▶ Prompt
Extract the rows from the very first line down to and including the line that contains "1456x824 pixels. pos(1221,762)", reproducing each line word for word. Leave the pictures out of your answer.

▶ Supplied material
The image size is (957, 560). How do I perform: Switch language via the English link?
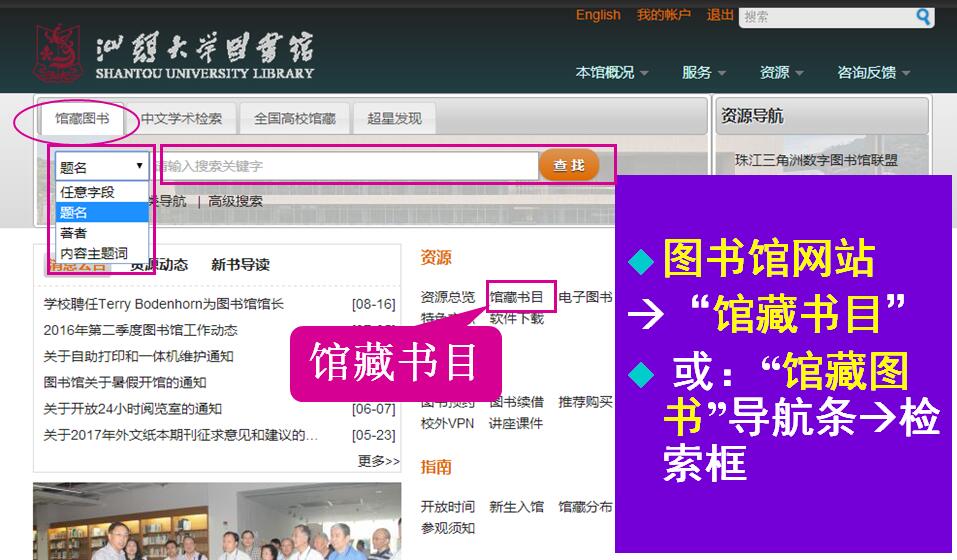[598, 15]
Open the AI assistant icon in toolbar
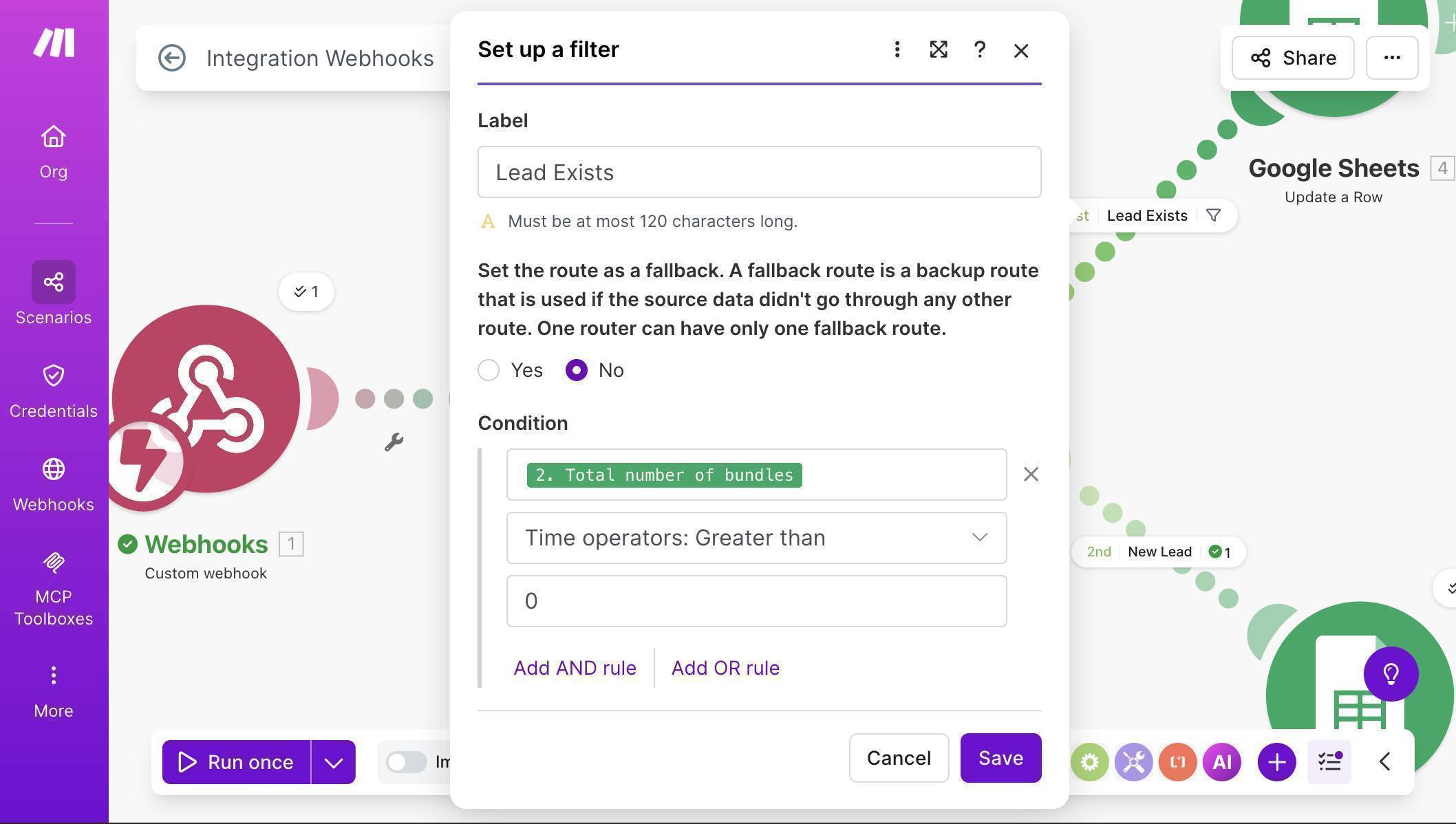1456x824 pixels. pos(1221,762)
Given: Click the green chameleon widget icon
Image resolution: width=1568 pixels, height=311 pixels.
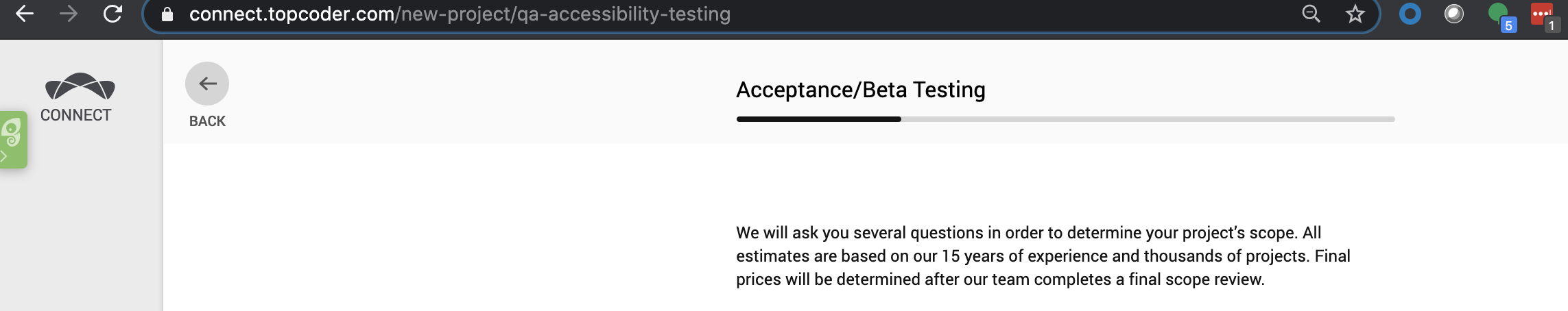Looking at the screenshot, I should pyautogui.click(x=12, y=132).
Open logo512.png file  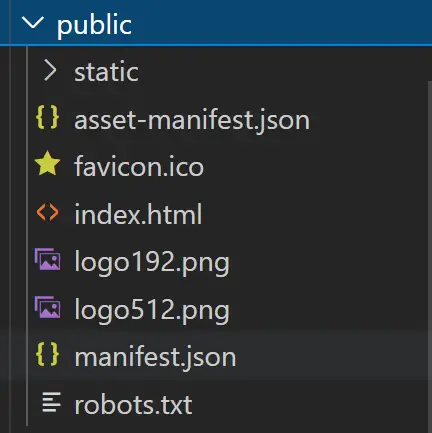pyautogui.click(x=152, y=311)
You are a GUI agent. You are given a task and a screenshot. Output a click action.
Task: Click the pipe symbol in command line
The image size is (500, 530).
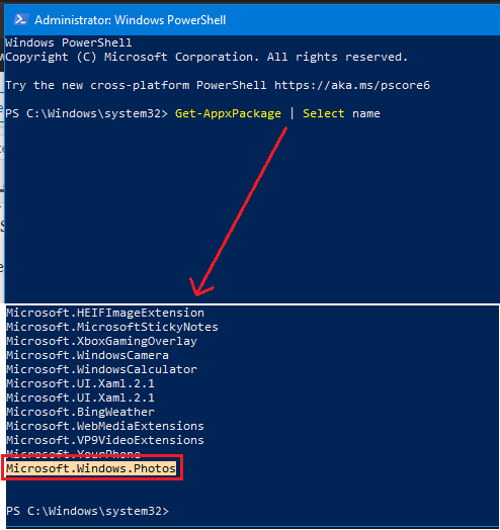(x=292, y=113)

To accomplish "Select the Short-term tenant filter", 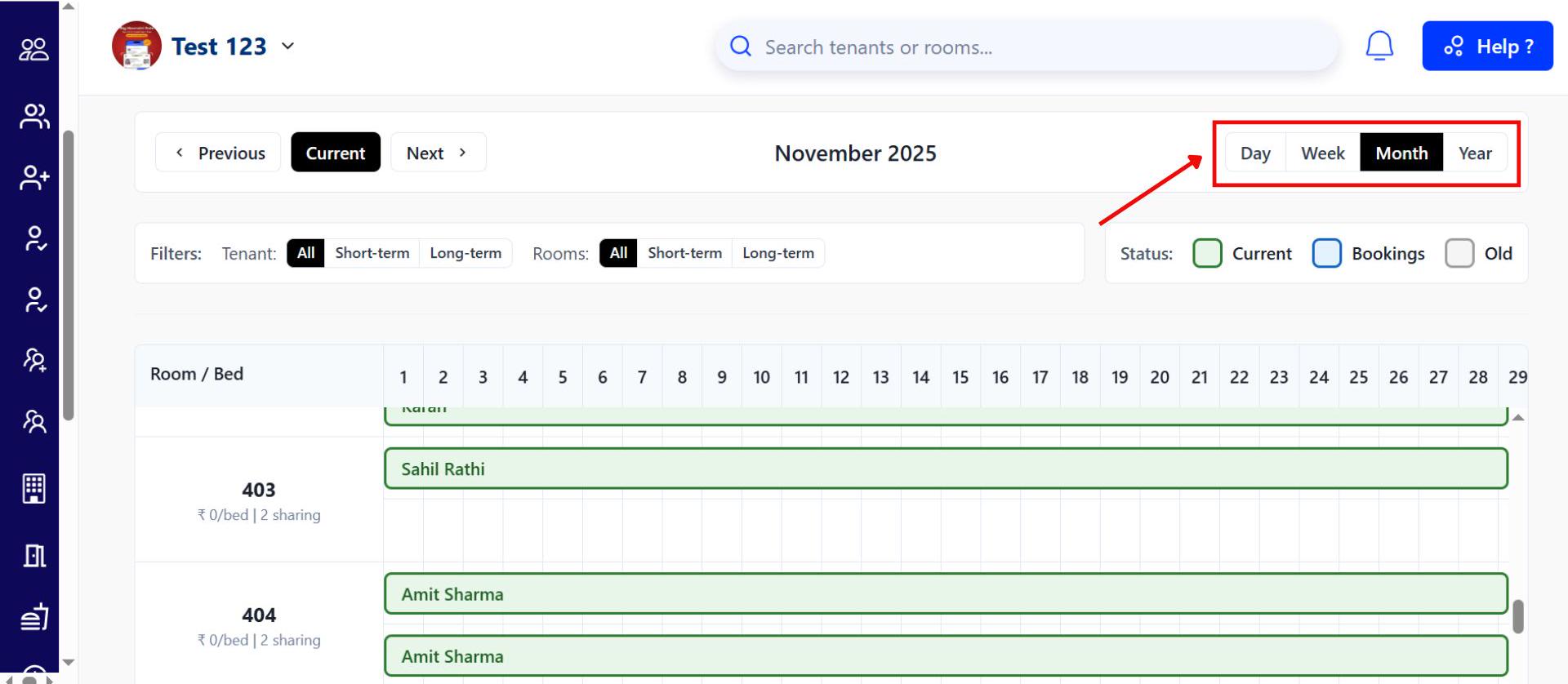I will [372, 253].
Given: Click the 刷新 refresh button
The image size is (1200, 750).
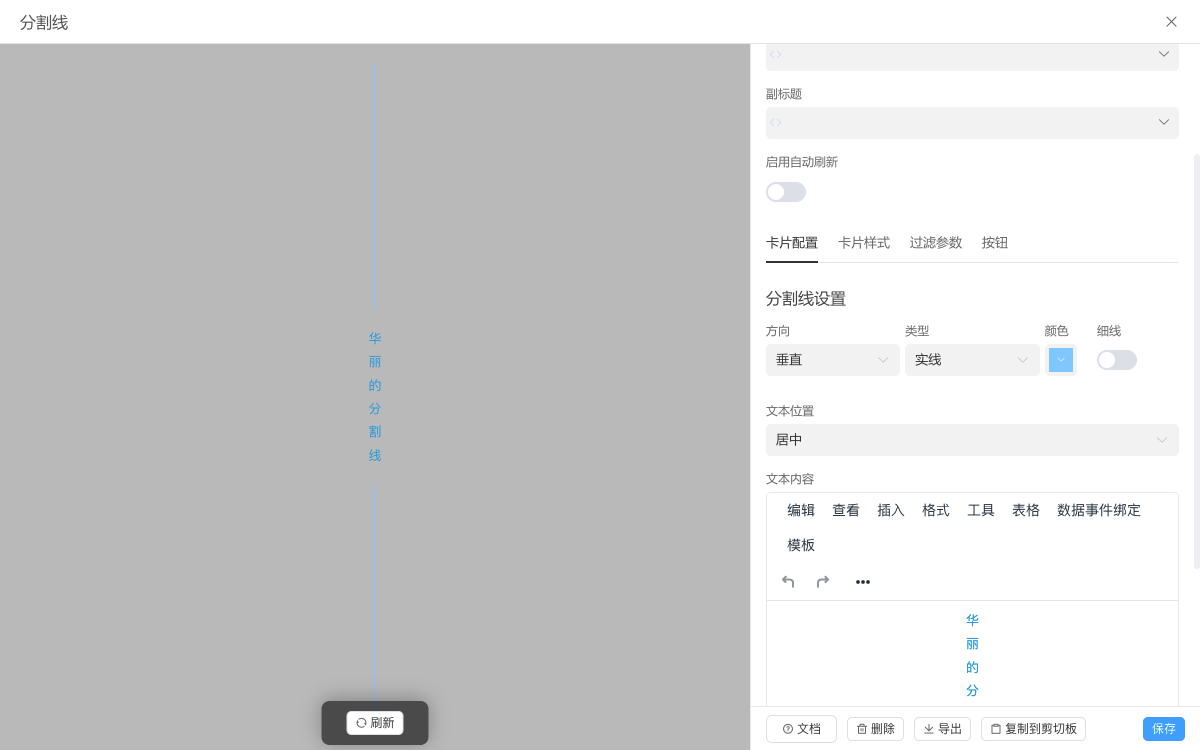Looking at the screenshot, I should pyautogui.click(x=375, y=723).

▶ The answer
The image size is (957, 560). How do I perform: Switch language via the English link?
[598, 15]
Open the AI assistant icon in toolbar
1456x824 pixels. pos(1221,762)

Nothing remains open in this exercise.